Data listing
******************************

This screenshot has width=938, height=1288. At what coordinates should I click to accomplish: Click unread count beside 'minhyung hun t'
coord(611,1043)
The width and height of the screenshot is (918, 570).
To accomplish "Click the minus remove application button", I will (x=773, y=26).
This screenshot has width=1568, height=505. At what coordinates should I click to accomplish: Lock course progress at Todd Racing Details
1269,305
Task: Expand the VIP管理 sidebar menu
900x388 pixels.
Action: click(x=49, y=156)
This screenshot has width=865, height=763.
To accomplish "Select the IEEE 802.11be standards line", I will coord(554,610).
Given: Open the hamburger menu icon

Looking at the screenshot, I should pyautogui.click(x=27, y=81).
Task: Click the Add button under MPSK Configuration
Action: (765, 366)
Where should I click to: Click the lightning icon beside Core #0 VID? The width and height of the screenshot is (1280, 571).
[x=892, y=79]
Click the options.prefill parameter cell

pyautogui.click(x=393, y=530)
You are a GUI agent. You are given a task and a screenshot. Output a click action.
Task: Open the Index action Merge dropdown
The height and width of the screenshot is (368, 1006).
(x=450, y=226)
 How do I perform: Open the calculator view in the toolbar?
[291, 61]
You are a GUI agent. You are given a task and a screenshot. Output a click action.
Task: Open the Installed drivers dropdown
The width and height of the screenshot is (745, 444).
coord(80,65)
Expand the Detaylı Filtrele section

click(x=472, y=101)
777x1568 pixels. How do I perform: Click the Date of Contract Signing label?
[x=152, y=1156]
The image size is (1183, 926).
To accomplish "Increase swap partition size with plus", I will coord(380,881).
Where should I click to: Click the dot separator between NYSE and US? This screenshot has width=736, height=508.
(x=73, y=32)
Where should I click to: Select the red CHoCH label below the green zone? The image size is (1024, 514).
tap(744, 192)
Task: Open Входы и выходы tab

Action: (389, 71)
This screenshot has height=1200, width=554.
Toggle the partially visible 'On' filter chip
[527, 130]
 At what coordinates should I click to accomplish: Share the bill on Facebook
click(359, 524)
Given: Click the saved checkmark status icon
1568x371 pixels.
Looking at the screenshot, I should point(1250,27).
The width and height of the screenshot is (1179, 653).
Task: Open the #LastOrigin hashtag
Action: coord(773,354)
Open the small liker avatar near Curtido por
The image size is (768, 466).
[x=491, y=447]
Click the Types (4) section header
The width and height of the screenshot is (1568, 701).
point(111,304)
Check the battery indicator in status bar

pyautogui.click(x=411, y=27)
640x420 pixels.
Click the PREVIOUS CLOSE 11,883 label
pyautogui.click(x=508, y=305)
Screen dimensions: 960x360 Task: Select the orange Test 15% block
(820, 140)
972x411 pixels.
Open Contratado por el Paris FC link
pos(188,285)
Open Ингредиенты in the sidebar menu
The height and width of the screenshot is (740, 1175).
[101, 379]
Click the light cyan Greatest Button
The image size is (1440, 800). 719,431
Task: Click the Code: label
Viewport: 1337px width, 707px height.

******************************

# PROBLEM DETAILS
Please convert everything in the material from the line containing "This screenshot has width=1568, height=505." down to the line containing "(x=450, y=226)" into a JSON list of strings, with one string per line and blank lines skipped.

# TASK RESULT
[
  "This screenshot has width=1568, height=505. At what coordinates should I click to accomplish: Lock course progress at Todd Racing Details",
  "1269,305",
  "Task: Expand the VIP管理 sidebar menu",
  "900x388 pixels.",
  "Action: click(x=49, y=156)",
  "This screenshot has width=865, height=763.",
  "To accomplish \"Select the IEEE 802.11be standards line\", I will coord(554,610).",
  "Given: Open the hamburger menu icon",
  "Looking at the screenshot, I should pyautogui.click(x=27, y=81).",
  "Task: Click the Add button under MPSK Configuration",
  "Action: (765, 366)",
  "Where should I click to: Click the lightning icon beside Core #0 VID? The width and height of the screenshot is (1280, 571).",
  "[x=892, y=79]",
  "Click the options.prefill parameter cell",
  "pyautogui.click(x=393, y=530)",
  "You are a GUI agent. You are given a task and a screenshot. Output a click action.",
  "Task: Open the Index action Merge dropdown",
  "The height and width of the screenshot is (368, 1006).",
  "(x=450, y=226)"
]